> [Work required] Could you convert the lines of the items below into a Markdown table with the columns "Row" and "Line," numbering each row and skipping blank lines? Leave the pictures out of the table.

> [Data rows]
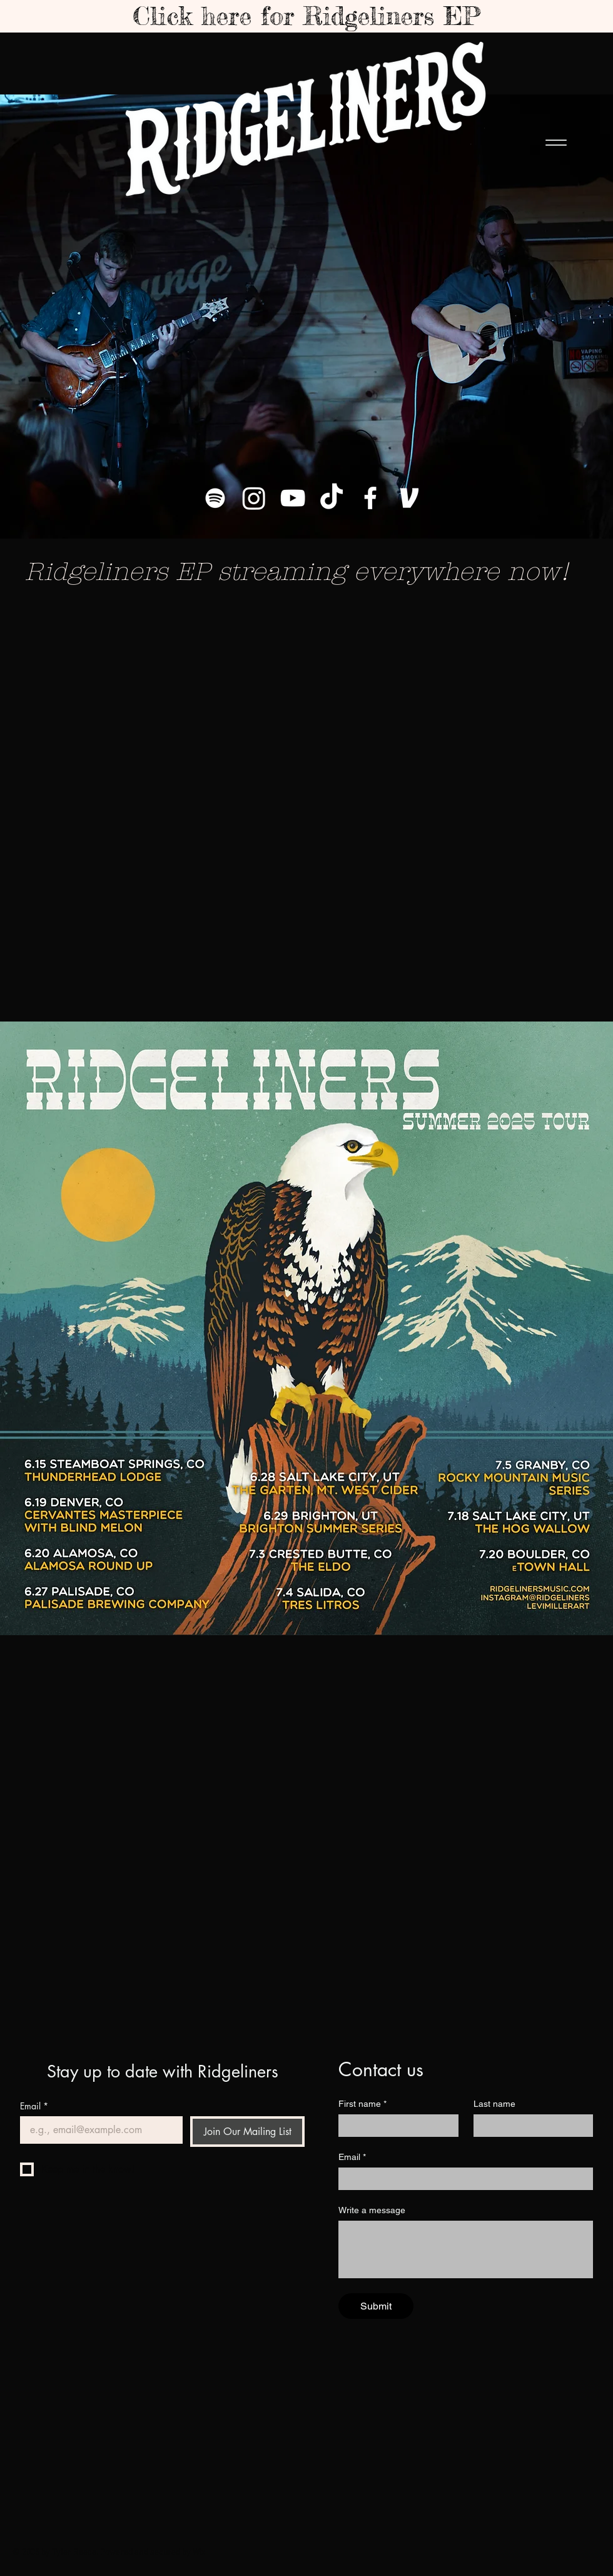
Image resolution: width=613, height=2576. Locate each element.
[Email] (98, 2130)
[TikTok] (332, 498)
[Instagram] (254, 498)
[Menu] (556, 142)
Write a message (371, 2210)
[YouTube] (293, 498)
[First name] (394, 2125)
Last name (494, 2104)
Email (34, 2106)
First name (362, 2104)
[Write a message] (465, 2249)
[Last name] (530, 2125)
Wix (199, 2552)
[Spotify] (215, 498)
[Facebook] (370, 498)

> [The result]
| Row | Line |
|---|---|
| 1 | Image resolution: width=613, height=2576. Locate each element. |
| 2 | [Email] (98, 2130) |
| 3 | [TikTok] (332, 498) |
| 4 | [Instagram] (254, 498) |
| 5 | [Menu] (556, 142) |
| 6 | Write a message (371, 2210) |
| 7 | [YouTube] (293, 498) |
| 8 | [First name] (394, 2125) |
| 9 | Last name (494, 2104) |
| 10 | Email (34, 2106) |
| 11 | First name (362, 2104) |
| 12 | [Write a message] (465, 2249) |
| 13 | [Last name] (530, 2125) |
| 14 | Wix (199, 2552) |
| 15 | [Spotify] (215, 498) |
| 16 | [Facebook] (370, 498) |